Our crucifixion can never be made effective by will or by effort, but only by accepting what the Lord Jesus did on the Cross. Our eyes must be opened to see the finished work of Calvary. Some of you, prior to your salvation, may have tried to save yourselves. You read the Bible, prayed, went to church, gave alms. Then one day your eyes were opened and you saw that a full salvation had already been provided for you on the Cross. You just accepted that and thanked God, and peace and joy flowed into your heart. And now the good news is that sanctification is made possible for you on exactly the same basis as that initial salvation. You are offered deliverance from sin as no less a gift of God's grace than was the forgiveness of sins.
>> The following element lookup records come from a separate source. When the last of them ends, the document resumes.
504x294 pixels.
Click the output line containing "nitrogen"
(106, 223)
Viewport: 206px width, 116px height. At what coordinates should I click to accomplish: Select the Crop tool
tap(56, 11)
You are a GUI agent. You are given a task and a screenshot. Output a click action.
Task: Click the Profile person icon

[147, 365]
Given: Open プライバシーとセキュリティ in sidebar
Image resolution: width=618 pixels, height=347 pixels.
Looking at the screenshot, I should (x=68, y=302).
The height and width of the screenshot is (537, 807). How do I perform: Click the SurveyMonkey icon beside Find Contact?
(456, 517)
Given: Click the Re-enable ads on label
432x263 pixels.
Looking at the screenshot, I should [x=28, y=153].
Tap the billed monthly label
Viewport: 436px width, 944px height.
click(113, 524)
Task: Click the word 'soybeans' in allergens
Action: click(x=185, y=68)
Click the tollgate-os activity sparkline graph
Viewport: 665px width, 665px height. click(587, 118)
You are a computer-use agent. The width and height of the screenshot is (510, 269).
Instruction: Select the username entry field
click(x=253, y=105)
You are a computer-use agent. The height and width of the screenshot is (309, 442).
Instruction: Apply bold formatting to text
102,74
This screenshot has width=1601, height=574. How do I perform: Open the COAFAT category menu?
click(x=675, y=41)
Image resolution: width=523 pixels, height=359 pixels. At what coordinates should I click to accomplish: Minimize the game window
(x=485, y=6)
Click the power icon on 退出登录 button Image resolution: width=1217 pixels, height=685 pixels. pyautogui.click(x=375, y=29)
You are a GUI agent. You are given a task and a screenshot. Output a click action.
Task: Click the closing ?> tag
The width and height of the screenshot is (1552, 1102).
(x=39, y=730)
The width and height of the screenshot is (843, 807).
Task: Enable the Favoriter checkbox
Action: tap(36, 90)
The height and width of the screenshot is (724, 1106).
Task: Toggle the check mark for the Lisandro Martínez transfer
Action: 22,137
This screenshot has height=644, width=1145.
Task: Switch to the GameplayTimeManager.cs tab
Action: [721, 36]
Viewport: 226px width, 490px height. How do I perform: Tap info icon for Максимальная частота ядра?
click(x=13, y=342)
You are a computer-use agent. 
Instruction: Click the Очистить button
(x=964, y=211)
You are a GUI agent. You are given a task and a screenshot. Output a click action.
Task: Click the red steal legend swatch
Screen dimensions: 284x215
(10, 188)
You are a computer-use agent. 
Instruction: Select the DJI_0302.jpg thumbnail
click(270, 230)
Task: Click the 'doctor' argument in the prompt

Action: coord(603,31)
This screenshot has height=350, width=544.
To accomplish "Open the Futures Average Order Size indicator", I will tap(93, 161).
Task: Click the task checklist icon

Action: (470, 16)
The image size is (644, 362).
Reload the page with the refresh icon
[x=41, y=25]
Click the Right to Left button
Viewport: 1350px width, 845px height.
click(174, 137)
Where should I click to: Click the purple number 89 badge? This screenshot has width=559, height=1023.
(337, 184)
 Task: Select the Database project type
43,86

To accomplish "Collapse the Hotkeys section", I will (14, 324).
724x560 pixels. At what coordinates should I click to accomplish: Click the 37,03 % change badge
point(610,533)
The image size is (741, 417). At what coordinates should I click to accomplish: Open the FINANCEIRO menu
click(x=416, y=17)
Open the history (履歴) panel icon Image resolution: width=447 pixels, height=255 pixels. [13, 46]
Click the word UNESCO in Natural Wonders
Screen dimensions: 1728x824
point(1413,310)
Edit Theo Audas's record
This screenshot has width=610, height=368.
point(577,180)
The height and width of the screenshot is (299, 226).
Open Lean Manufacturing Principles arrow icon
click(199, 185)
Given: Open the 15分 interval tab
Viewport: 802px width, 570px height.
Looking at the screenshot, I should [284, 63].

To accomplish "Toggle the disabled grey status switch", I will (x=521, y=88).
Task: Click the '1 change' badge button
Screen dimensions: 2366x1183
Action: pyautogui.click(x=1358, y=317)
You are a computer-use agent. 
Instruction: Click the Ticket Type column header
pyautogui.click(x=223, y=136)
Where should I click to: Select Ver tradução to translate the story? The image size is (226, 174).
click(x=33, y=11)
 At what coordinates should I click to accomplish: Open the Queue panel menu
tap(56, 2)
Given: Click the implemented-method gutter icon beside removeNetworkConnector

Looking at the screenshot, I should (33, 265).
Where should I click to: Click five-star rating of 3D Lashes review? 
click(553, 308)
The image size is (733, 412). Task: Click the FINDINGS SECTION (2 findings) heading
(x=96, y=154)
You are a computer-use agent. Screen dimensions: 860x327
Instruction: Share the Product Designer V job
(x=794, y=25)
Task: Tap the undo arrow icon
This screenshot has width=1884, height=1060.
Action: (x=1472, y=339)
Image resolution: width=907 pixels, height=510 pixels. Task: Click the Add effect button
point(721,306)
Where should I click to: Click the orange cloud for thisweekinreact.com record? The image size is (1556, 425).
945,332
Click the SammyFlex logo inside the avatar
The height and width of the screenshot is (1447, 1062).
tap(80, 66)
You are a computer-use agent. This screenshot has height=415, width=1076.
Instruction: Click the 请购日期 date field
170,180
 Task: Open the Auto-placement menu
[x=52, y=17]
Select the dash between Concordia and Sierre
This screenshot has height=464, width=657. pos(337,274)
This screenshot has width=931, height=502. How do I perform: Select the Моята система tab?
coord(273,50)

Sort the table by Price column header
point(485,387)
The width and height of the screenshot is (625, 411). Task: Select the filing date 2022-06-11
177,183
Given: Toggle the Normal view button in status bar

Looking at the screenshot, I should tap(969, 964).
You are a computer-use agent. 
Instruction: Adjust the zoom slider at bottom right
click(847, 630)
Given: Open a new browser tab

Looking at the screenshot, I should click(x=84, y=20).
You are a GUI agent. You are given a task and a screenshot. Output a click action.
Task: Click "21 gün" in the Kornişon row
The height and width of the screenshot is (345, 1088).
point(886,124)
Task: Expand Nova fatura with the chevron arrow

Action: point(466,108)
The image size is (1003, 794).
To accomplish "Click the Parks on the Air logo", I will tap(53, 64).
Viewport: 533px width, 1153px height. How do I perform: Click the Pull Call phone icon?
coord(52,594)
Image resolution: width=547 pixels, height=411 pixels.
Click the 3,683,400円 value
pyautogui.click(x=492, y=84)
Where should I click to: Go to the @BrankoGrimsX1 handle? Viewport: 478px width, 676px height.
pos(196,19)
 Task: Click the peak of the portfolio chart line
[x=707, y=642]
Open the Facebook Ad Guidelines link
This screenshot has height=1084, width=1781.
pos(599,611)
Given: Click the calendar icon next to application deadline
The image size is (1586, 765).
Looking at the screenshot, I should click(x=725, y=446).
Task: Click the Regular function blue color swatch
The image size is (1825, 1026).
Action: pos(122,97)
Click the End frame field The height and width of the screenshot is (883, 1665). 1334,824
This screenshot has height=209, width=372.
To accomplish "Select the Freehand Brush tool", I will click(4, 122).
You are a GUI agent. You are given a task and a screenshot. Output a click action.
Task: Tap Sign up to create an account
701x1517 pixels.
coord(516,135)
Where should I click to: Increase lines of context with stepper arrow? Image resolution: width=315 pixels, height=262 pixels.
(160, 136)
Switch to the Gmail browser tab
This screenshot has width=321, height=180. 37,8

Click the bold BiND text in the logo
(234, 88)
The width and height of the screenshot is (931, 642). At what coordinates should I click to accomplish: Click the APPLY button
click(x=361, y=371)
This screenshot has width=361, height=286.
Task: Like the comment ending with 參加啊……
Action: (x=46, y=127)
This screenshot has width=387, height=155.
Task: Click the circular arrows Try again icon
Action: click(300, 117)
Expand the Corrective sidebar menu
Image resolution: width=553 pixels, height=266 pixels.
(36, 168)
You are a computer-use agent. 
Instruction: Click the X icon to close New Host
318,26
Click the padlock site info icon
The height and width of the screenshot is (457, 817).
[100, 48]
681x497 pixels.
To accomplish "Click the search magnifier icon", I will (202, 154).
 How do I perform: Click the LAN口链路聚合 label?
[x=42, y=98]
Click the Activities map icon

For God's way of deliverance is altogether different from man's way. Man's way is to try to suppress sin by seeking to overcome it; God's way is to remove the sinner. Many Christians mourn over their weakness, thinking that if only they were stronger all would be well. . . If we are preoccupied with the power of sin and with our inability to meet it, then we naturally conclude that to gain the victory over sin we must have more power. . .
But this is altogether a fallacy; it is not Christianity. God's means of delivering us from sin is not by making us stronger and stronger, but by making us weaker and weaker. That is surely rather a peculiar way of victory, you say; but it is the divine way. God sets us free from the dominion of sin, not by strengthening our old man but by crucifying him; not by helping him to do anything, but by removing him from the scene of action.
For years, maybe, you have tried fruitlessly to exercise control over yourself, and perhaps this is still your experience; but when once you see the truth you will recognize that you are indeed powerless to do anything, but that in setting you aside altogether God has done it all. Such discovery brings human striving and self-effort to an end (The Normal Christian Life, pp. 35-37).